Parallel distributed discrete event simulation module for the Aivika library.
This package extends the aivika-transformers [1] package and allows running parallel distributed simulations. It uses an optimistic strategy known as the Time Warp method. To synchronize the global virtual time, it uses Samadi's algorithm.
Moreover, this package uses the author's modification that allows recovering the distributed simulation after temporary connection errors whenever possible. For that, you have to enable explicitly the recovering mode and enable the monitoring of all logical processes including the specialized Time Server process as it is shown in one of the test examples included in the distribution.

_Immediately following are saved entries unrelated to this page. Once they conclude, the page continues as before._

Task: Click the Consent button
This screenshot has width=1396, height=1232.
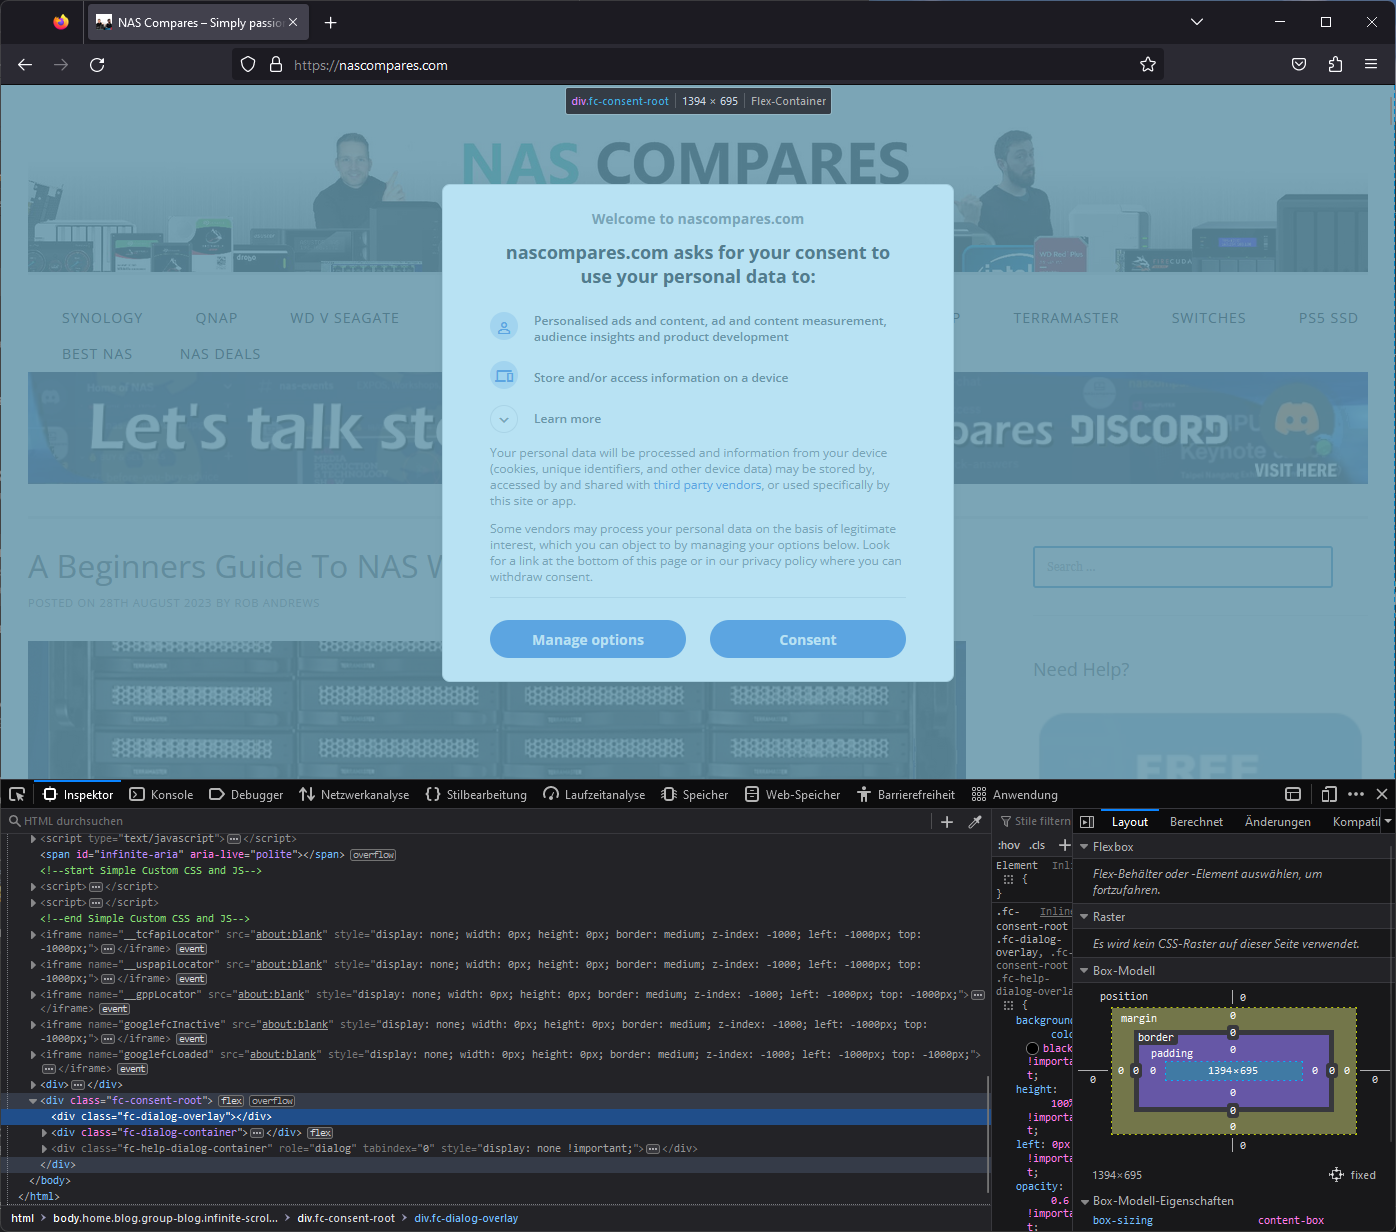Action: (x=807, y=639)
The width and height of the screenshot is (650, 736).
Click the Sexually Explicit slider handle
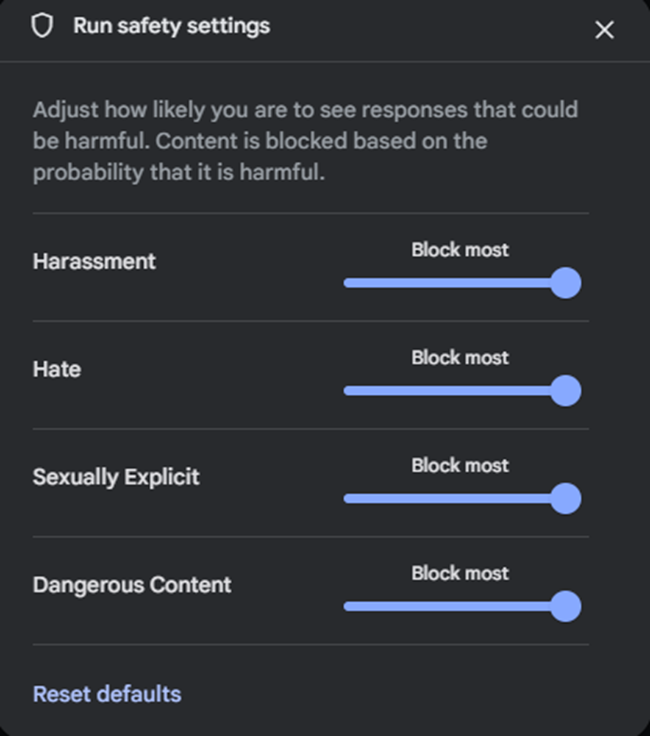(566, 498)
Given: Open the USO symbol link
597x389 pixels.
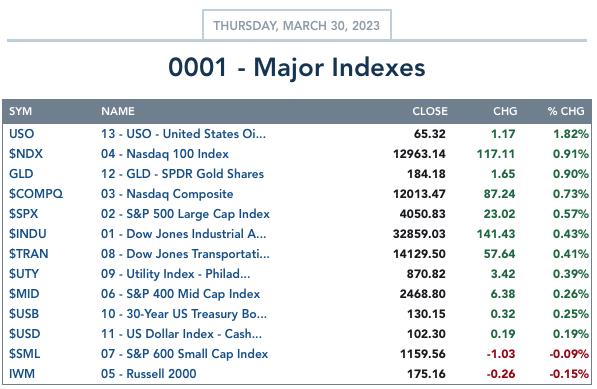Looking at the screenshot, I should (22, 134).
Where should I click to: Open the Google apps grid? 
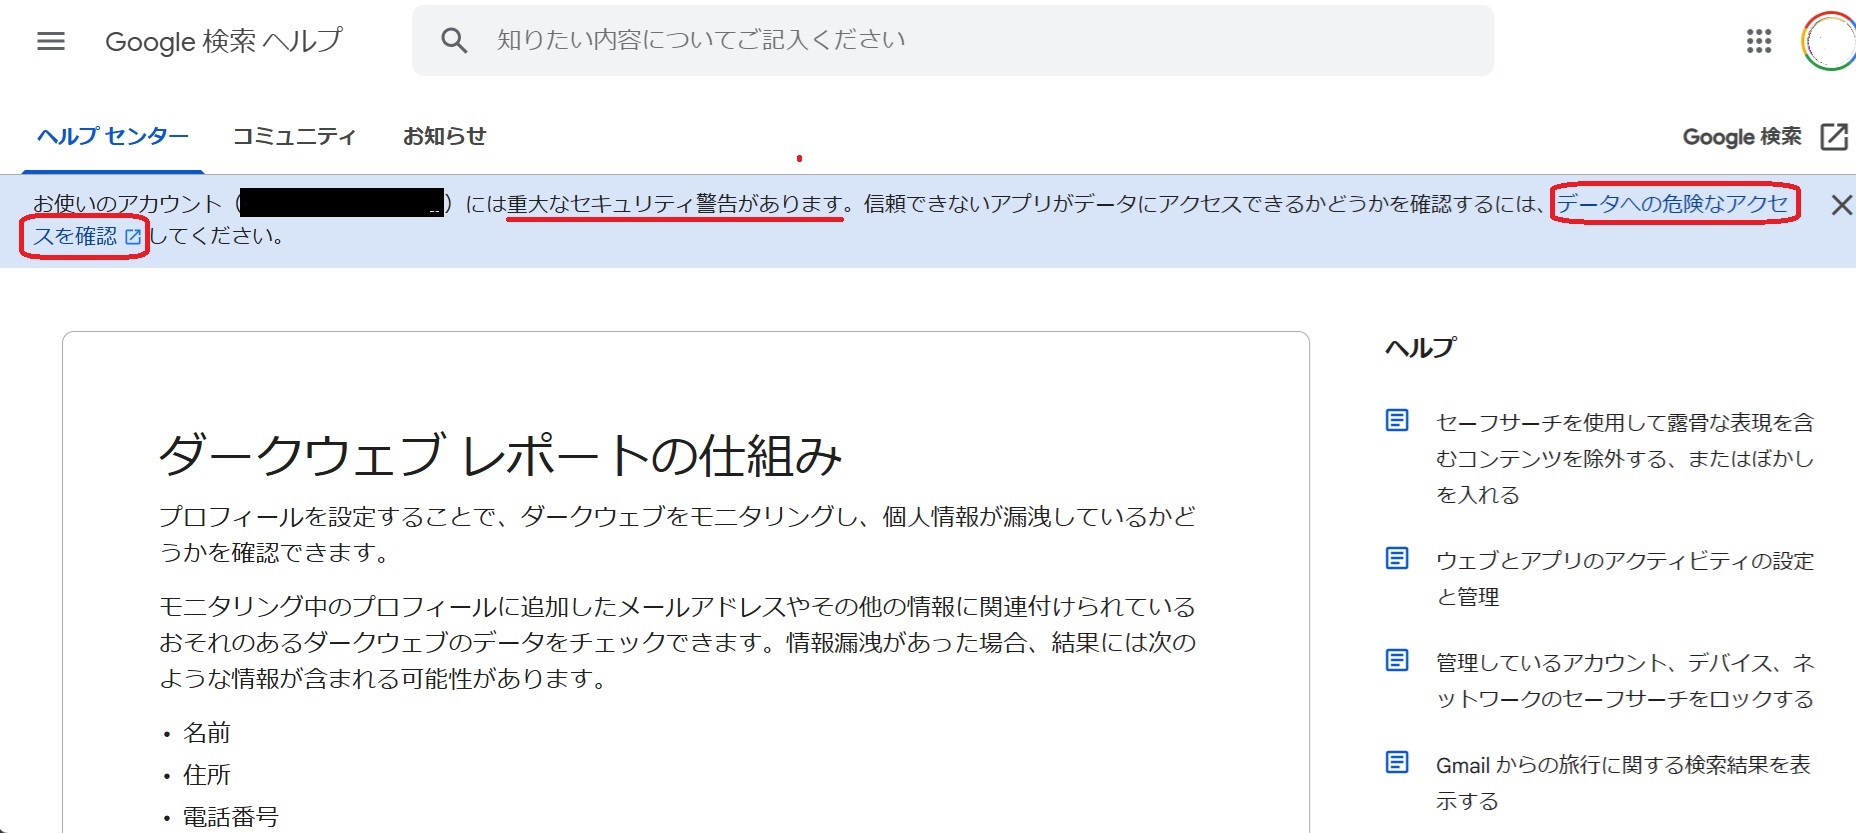(x=1758, y=41)

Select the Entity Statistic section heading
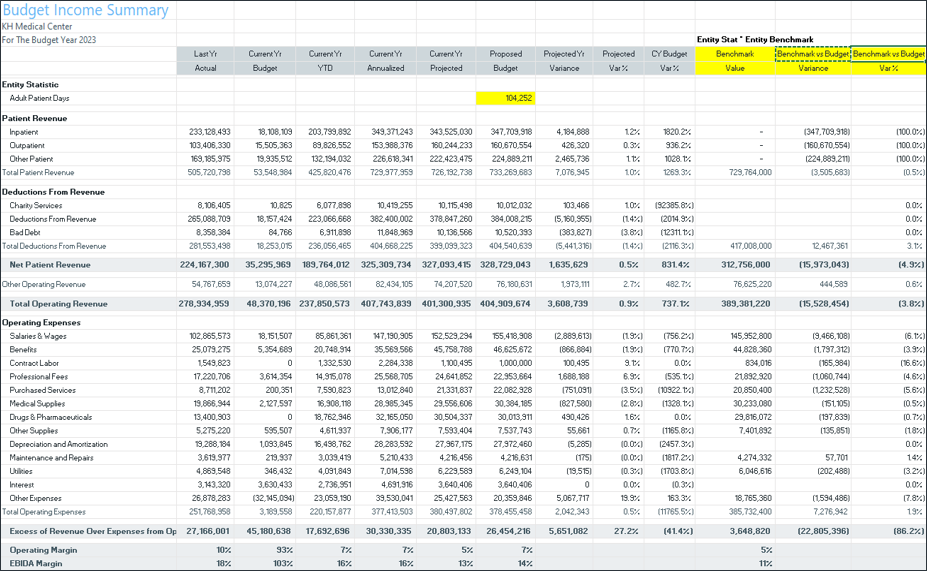31,85
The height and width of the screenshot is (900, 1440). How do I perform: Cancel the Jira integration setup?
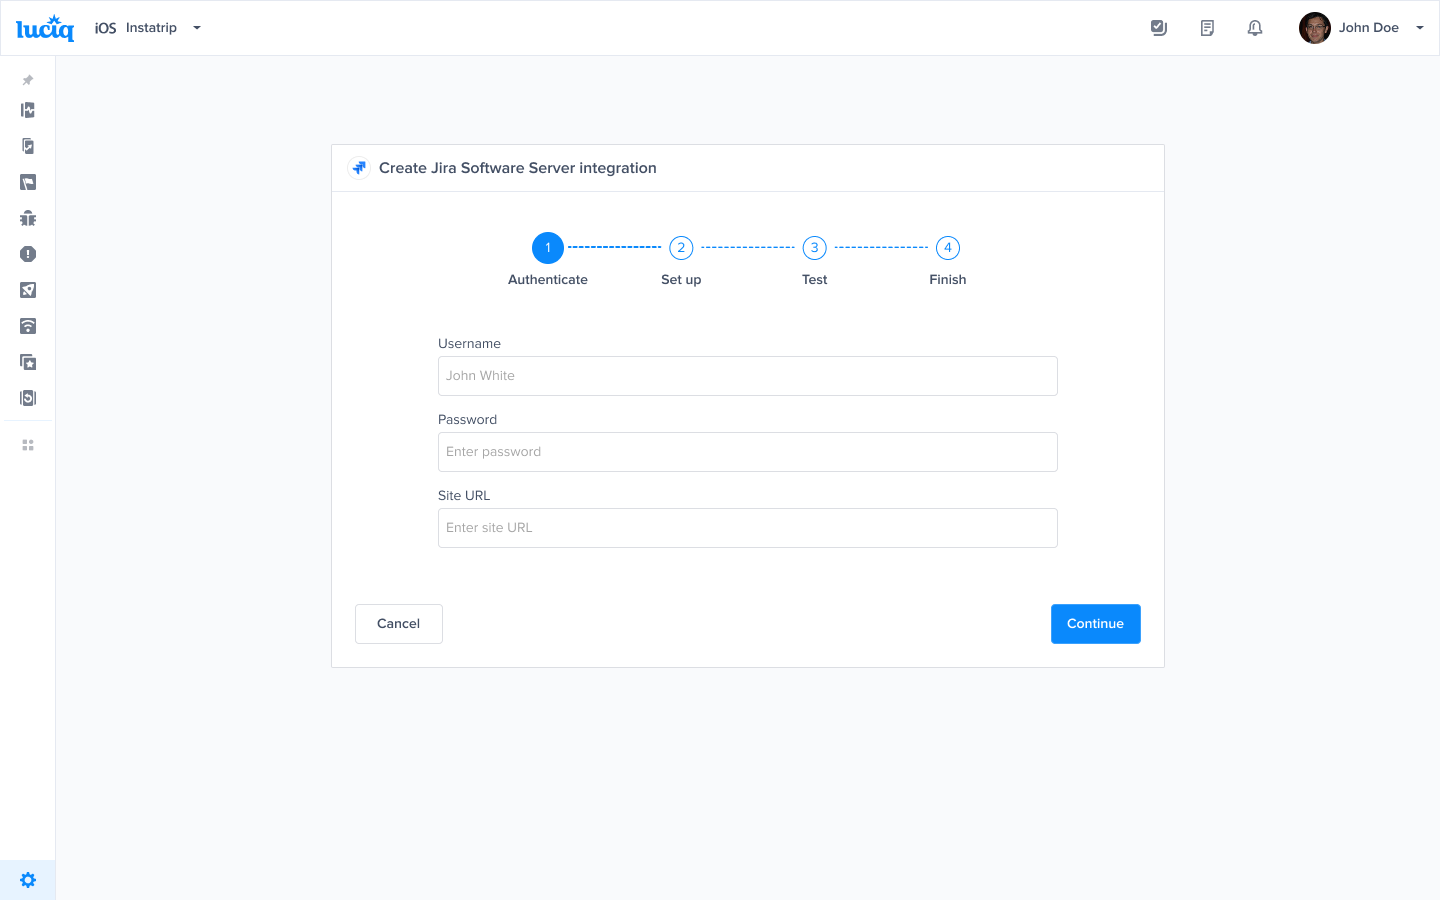(x=398, y=623)
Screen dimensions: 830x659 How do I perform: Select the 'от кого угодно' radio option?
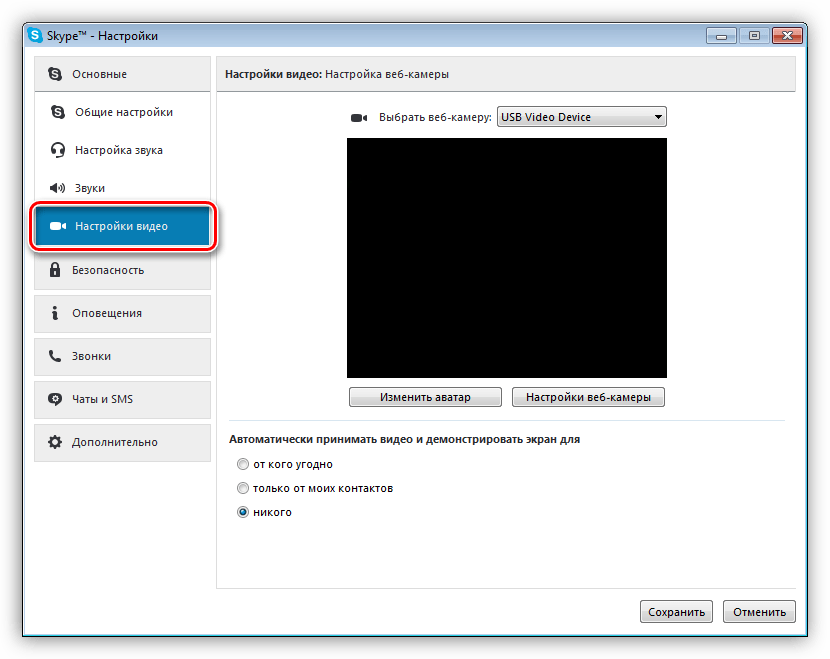(242, 464)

With the recovering mode enabled, you can try to build a distributed simulation using ordinary computers connected via the ordinary net. For example, such a distributed model could even consist of computers located in different continents of the Earth, where the computers could be connected through the Internet. Here the most exciting thing is that this is the optimistic distributed simulation with possible rollbacks. It is assumed that optimistic methods tend to better support the parallelism inherited in the models.
You can test the distributed simulation using your own laptop, although the package is still destined to be used with a multi-core computer, or computers connected in the distributed cluster.
There are additional packages that allow you to run the distributed simulation experiments by using the Monte-Carlo method. They allow you to save the simulation results in SQL databases and then generate a report or a set of reports consisting of HTML pages with charts, histograms, links to CSV tables, summary statistics etc.
Regarding the speed of simulation, the recent rough estimation is as follows. This estimation may change from version to version. For example, in version 1.0 the rollback log was rewritten, which had a significant effect.
When simulating sequential models, the speed of single logical process of the distributed module in comparison with the sequential aivika [2] module varies and depends essentially on the number of simultaneously processed discrete events, or the number of simultaneously running discontinuous processes, which is very close. If there are many simultaneous events, then the distributed module can be slower in 4-5 times only. The more simultaneous events are defined in the model, the less is a gap in the speed between modules. But if the simultaneous events are rare, then the distributed module can be slower even in 15 times, where the sequential module can be exceptionally fast. At the same time, the message passing between the logical processes can dramatically decrease the speed of distributed simulation, especially if the messages cause rollbacks. Then it makes sense to define the time horizon parameter. Thus, much depends on the distributed model itself.
When residing the logical processes in a computer with multi-core processor, you should follow the next recommendations. You should reserve at least 1 core for each logical process, or even reserve 2 cores if the logical process extensively sends and receives messages. Also you should additionally reserve at least 1 or 2 cores for each computational node. These additional processor cores will be used by the GHC run-time system that includes the garbage collector as well. The Aivika distributed module creates a huge amount of short-living small objects. Therefore, the garbage collector needs at least one core to utilize efficiently these objects.
You should compile your code with options -O2 and -threaded, but then launch it with run-time options +RTS -N.